その後、おぞうと紫式部だけでなく、清少納言と枕草子も演劇部に入部する事になった。

そして…。

「君たちが、今日からこの演劇部に入部する子たちだね?はじめまして。
私がこの演劇部の部長です。」
「はっ…はじめましてっ!」
「式部…なに緊張してんのよ…。」
紫式部の隣で、清少納言が紫式部の肩をぽん、と叩く。

部長に案内され、おぞう達新入部員は、部員達の待つ部室へと案内された。

「あっ、あれが新入部員?」
「なんか微妙な奴いるね…。
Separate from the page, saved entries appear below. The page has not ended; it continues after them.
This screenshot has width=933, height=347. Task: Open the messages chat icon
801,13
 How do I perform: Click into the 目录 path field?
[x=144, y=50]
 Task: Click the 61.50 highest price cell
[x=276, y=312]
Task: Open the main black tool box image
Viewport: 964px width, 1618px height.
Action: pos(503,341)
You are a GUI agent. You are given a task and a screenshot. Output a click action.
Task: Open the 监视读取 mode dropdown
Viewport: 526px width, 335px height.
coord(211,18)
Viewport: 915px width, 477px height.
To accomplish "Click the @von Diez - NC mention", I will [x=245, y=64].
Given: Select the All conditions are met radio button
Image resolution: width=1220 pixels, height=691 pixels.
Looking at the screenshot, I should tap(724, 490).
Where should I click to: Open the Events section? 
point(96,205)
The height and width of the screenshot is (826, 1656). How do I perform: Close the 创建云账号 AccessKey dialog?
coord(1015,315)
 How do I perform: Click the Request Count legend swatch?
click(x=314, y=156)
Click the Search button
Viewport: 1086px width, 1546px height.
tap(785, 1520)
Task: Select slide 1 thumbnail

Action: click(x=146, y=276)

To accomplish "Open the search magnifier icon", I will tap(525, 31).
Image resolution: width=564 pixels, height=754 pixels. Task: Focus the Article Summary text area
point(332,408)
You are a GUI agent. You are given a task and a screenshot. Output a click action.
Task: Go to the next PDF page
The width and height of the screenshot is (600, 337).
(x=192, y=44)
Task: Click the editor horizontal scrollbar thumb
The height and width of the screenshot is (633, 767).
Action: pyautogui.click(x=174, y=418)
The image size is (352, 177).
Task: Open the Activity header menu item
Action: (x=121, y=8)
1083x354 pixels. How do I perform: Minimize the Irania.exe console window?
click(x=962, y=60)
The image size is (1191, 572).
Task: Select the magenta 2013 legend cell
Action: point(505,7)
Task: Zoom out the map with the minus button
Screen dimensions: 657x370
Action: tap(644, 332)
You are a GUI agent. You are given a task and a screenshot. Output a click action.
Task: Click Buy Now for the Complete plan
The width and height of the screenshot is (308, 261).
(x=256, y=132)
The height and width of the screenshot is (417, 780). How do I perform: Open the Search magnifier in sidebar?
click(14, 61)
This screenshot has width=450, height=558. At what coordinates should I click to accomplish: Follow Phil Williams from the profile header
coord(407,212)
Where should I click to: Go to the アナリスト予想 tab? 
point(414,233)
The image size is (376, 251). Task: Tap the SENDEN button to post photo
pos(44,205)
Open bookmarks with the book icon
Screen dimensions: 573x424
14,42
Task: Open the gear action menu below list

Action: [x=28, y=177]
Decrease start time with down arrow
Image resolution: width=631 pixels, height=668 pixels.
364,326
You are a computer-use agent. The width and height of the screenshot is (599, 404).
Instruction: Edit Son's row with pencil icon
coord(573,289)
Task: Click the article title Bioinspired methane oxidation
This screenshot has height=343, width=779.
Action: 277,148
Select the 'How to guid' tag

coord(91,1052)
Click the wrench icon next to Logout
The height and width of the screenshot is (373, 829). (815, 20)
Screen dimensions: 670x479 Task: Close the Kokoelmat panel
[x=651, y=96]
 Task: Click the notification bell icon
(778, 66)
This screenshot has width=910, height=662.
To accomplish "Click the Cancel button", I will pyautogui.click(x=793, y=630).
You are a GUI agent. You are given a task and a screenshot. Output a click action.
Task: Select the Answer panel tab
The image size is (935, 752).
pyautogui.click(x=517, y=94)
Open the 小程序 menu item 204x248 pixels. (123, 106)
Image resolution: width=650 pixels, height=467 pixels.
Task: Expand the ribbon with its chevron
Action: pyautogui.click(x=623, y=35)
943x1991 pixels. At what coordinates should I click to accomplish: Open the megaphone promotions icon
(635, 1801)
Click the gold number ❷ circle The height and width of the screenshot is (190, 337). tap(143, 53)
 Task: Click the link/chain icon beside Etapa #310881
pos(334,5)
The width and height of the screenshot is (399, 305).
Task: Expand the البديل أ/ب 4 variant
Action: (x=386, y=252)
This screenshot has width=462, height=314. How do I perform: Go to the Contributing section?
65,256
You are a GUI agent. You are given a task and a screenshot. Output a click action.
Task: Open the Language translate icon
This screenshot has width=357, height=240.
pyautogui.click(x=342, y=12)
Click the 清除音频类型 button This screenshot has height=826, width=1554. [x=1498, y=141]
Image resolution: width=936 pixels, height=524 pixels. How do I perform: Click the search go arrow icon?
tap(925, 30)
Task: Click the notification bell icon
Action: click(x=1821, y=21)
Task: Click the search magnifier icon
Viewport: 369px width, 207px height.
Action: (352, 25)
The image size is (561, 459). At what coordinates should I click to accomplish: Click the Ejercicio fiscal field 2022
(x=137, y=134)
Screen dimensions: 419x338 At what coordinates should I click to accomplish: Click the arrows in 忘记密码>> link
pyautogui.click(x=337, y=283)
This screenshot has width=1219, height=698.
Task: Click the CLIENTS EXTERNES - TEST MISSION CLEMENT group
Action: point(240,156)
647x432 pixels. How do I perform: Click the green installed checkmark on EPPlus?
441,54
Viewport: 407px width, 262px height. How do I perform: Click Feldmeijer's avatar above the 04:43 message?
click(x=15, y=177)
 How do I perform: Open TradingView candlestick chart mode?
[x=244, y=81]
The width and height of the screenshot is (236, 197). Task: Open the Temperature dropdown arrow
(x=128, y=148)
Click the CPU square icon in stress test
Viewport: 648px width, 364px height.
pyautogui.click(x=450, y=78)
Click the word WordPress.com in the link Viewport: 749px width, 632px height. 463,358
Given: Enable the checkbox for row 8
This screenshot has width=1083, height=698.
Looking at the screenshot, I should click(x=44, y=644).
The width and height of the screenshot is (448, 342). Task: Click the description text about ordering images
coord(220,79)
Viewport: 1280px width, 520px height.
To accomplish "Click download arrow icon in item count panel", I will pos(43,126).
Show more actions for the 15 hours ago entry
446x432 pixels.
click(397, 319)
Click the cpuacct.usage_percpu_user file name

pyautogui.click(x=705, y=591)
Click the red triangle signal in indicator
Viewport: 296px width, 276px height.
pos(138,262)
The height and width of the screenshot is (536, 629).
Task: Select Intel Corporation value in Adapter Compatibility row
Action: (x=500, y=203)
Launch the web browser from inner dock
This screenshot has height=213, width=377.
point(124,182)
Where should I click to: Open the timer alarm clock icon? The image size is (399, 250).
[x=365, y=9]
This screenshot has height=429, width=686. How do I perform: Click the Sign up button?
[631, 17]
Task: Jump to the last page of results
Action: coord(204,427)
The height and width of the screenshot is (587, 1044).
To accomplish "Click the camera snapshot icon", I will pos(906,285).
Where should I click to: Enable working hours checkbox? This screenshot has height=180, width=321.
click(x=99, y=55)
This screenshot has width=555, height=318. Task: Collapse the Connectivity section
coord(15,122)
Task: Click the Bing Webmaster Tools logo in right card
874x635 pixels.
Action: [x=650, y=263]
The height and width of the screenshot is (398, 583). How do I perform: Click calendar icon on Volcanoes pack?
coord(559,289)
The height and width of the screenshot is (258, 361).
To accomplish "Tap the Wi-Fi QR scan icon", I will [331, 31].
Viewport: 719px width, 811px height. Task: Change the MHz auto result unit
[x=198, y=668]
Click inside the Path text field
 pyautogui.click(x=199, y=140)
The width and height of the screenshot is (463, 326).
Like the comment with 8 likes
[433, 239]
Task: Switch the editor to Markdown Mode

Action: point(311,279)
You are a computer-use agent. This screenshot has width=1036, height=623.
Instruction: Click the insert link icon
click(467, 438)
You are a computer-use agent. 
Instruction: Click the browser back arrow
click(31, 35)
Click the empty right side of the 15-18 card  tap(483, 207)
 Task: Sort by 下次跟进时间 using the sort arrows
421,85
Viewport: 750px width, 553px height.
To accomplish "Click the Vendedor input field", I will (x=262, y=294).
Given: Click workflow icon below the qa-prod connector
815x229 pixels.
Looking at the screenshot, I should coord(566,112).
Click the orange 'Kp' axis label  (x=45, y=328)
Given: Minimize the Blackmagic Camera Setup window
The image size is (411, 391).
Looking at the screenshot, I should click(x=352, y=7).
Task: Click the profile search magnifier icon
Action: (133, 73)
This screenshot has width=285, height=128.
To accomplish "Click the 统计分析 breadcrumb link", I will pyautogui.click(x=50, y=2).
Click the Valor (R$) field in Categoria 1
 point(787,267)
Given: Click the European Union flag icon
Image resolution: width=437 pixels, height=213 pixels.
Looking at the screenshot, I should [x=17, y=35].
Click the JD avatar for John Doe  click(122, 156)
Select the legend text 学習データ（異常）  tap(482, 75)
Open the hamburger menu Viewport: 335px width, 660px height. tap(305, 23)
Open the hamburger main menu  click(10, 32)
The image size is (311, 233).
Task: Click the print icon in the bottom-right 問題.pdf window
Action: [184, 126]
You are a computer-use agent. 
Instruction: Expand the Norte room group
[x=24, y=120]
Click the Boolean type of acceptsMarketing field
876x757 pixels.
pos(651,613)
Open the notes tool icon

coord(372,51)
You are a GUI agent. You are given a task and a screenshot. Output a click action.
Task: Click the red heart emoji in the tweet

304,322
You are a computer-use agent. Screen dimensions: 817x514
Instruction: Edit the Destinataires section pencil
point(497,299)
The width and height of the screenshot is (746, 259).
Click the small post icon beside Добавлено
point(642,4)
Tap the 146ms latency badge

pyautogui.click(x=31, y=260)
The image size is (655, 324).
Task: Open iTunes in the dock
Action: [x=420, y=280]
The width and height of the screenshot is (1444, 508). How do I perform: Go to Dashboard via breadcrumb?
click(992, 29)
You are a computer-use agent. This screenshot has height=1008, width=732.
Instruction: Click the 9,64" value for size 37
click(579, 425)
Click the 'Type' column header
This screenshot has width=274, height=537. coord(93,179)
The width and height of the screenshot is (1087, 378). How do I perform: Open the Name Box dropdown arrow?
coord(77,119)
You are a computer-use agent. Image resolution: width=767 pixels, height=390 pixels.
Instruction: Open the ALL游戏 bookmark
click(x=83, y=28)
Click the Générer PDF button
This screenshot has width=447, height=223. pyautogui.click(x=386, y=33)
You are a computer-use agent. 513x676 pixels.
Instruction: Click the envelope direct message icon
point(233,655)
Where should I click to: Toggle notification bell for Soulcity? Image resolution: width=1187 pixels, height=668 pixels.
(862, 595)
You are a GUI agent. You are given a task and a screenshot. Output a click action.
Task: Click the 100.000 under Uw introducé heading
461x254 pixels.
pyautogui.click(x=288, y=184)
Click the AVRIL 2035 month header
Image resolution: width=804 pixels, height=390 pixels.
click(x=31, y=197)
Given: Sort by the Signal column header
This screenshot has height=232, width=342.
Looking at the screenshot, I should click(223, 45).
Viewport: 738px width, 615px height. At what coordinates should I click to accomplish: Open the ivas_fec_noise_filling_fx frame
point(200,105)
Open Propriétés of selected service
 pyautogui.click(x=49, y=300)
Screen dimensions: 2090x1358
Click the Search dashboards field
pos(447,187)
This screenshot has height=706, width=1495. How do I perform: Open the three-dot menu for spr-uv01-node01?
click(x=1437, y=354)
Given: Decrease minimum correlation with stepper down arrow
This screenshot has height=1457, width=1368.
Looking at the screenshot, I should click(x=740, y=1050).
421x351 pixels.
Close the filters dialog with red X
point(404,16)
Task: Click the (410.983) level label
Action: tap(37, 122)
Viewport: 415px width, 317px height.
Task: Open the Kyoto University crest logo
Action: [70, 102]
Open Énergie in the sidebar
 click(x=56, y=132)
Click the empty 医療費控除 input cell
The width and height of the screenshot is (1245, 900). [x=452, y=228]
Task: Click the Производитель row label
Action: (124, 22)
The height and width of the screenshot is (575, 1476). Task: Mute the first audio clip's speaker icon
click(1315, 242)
」
部員達は、初めて見るおぞう達を見て、騒ぎ始める。
微妙な奴とは、きっとおぞうの事だろう。

「………………!」
その時だった。
おぞうが、ある一人の部員を見た途端、おぞうの大きな体が固まった。
「ど…どうしたのよおぞう!」
「センパイさん…」
「…へ?」
紫式部が首をかしげるのは、これで一体何回目であろうか。
「センパイさぁぁん!」

おぞうは、ドスドスと音をたてながら、センパイさんと呼んだ一人の部員に飛び付いた。
「く…くる…し…」
センパイさんは、おぞうに押し潰されそうだ。
「ちょっ…やめなさいよ!」
「はなれなさい!」
「まくら〜!」
紫式部達三人がおぞうをセンパイさんから引き離した。
「な…何するんですの!?
やっと…ワタクシの初恋の人に会えたというのに…。」
「は…初恋!?」
唖然とする部員達と紫式部達。

「そう、あれはワタクシがまだ中学生だった頃のお話ですわ…。」
「誰もあんたの昔話なんか聞きたくねぇよ!」
紫式部が突っ込んでいるにもかかわらず、おぞうは自分語りを始めた。

「遊園地で素敵な男の人にナンパされるのを待っていたワタクシは、その遊園地で演劇コンクールがあるという事を知ったのですわ。
その時の舞台・『トイザらスへいらっしゃい』にご出演されていた紳士的で素敵なお方…その日以来、ワタクシはセンパイさんに恋をしてしまったのですわ…」
きゃあきゃあと、顔を赤らめながらおぞうは、自分の初恋を語る。その姿は、見ていて非常に痛々しい。

「た…確かに私はあの日の舞台で、イギリス紳士を演じたけれど…。」
センパイさんは、こんな奴に好かれるのなら、あの時裏方をやればよかったと後悔しているようだった。